▸ **WORK ORDER**:
Change "screenshot" to "image" in the entries from the line holding "Describe the element" through the end of the entries, inclusive, and give only those lines back with nothing else altered. Leave the pictures out of your answer.

▸ **RECORDS TO USE**:

· · · · ·

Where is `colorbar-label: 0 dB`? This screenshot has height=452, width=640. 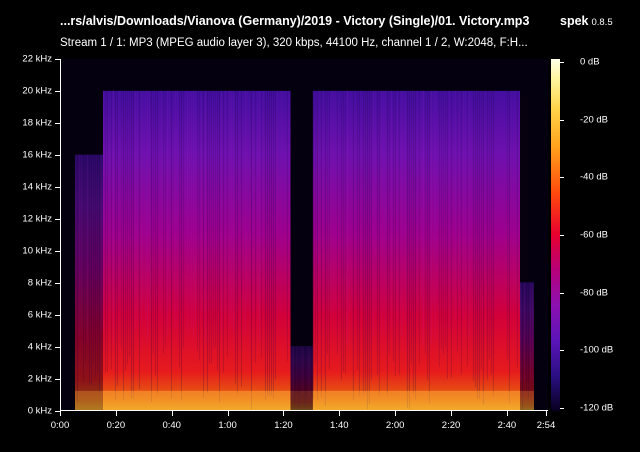 colorbar-label: 0 dB is located at coordinates (590, 62).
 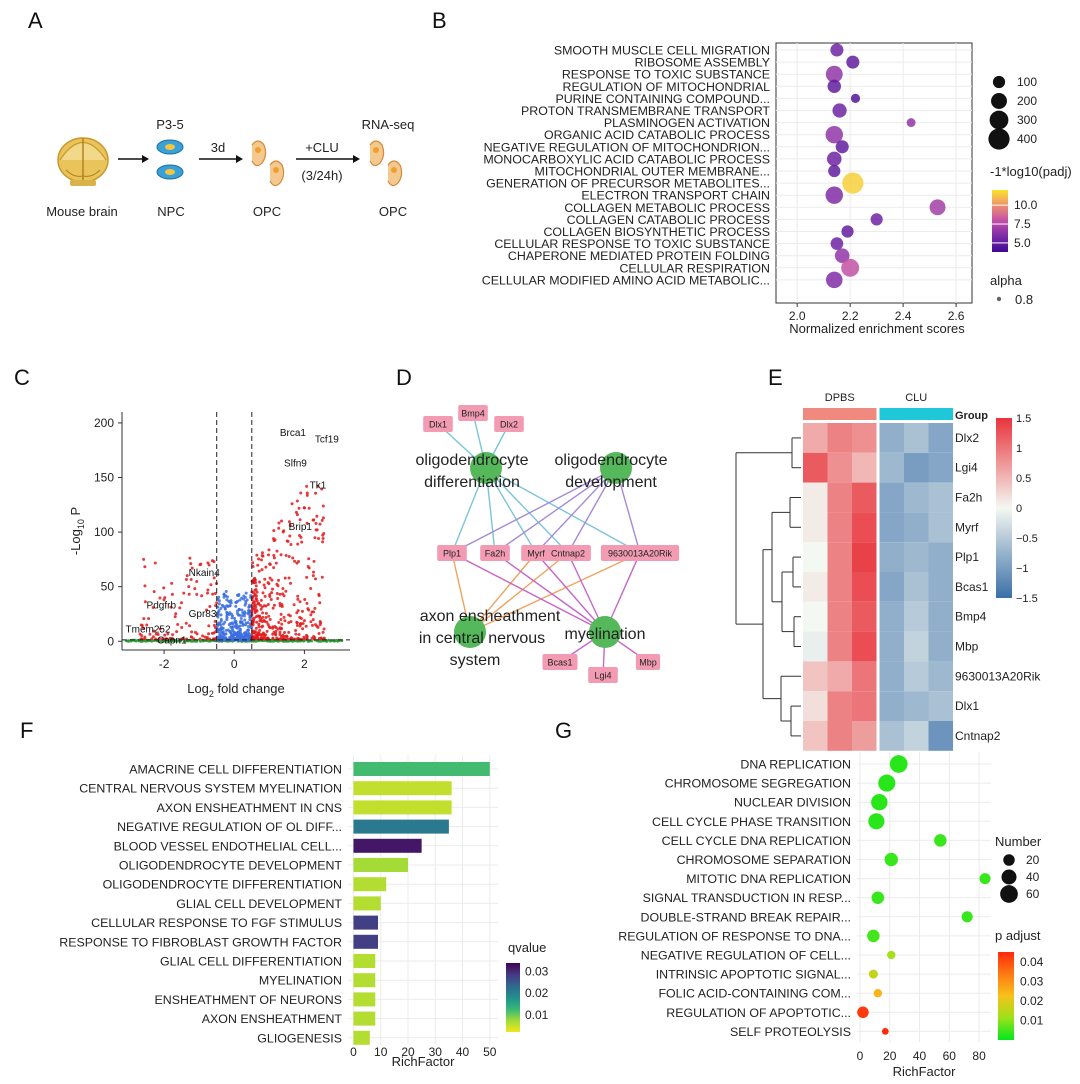 What do you see at coordinates (667, 208) in the screenshot?
I see `term-label-b: COLLAGEN METABOLIC PROCESS` at bounding box center [667, 208].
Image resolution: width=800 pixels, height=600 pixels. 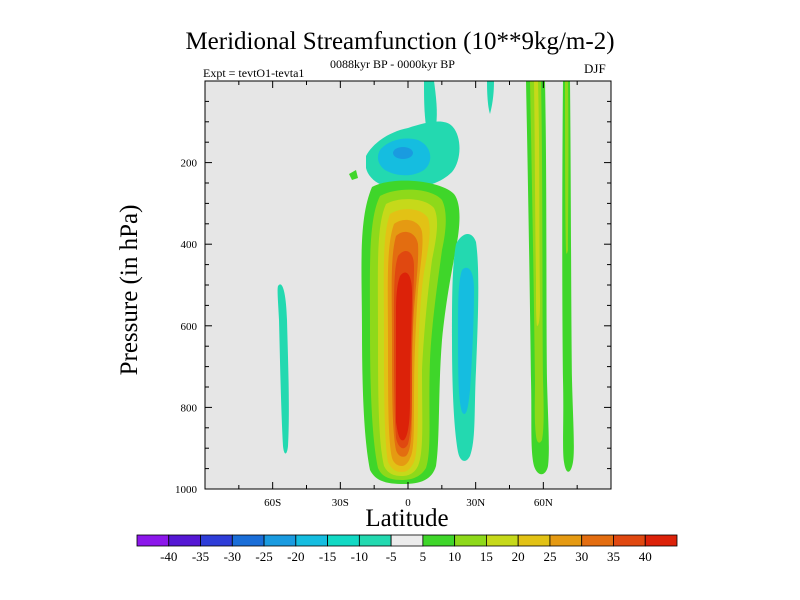 I want to click on colorbar-label: 40, so click(x=646, y=556).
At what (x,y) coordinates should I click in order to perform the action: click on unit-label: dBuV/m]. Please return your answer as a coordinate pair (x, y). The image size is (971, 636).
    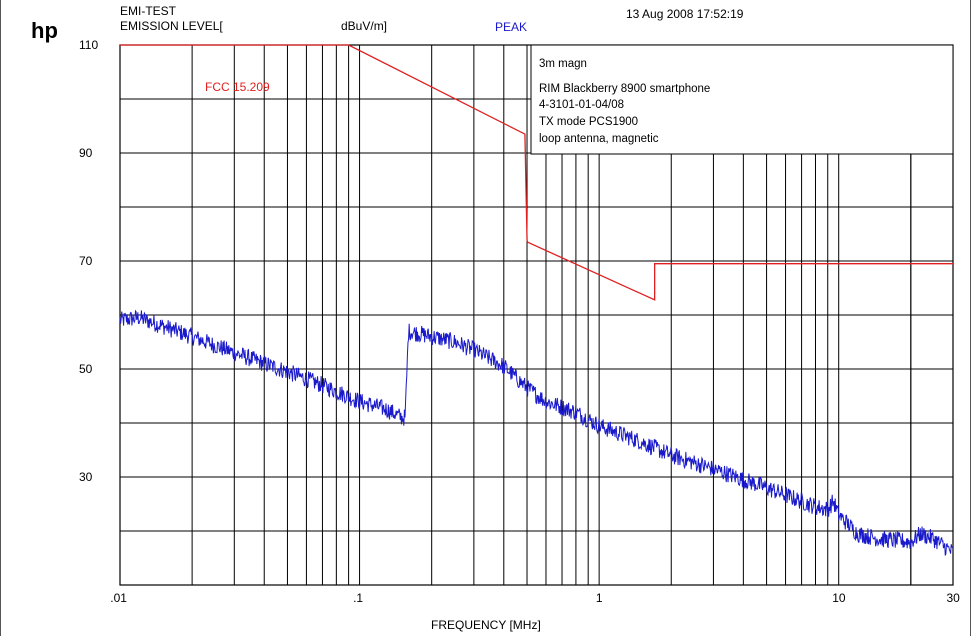
    Looking at the image, I should click on (364, 26).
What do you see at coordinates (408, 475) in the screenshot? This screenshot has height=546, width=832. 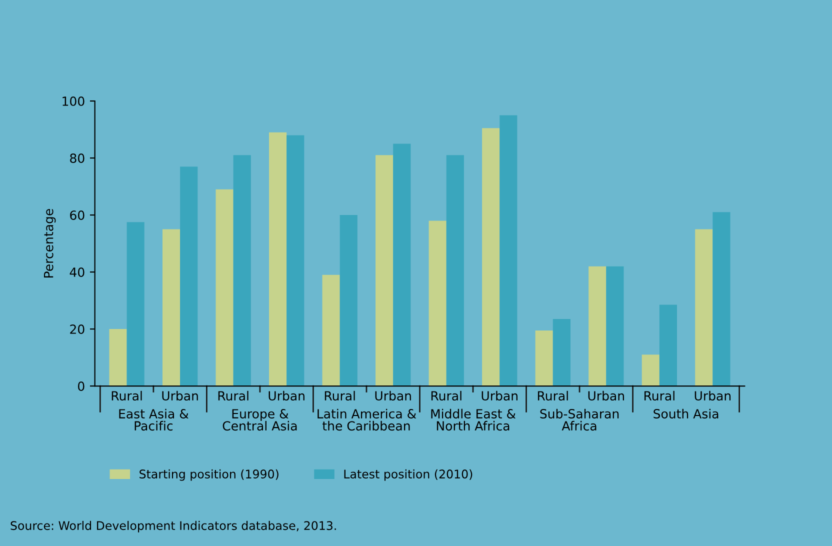 I see `legend-label: Latest position (2010)` at bounding box center [408, 475].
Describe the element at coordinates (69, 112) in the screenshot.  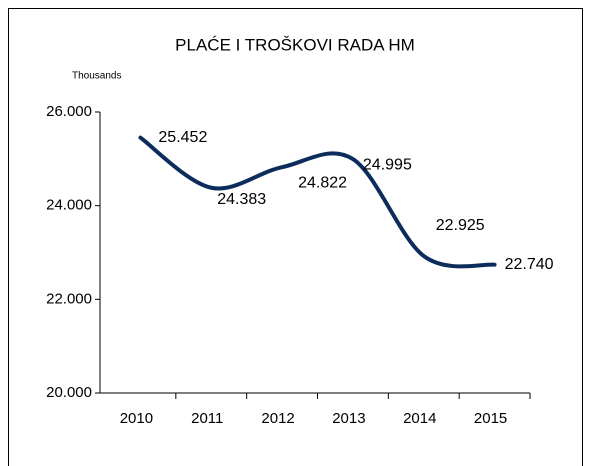
I see `y-tick-label: 26.000` at that location.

· · · · ·

▸ **SOLUTION TO THE PROBLEM**:
Describe the element at coordinates (69, 112) in the image.  
I see `y-tick-label: 26.000` at that location.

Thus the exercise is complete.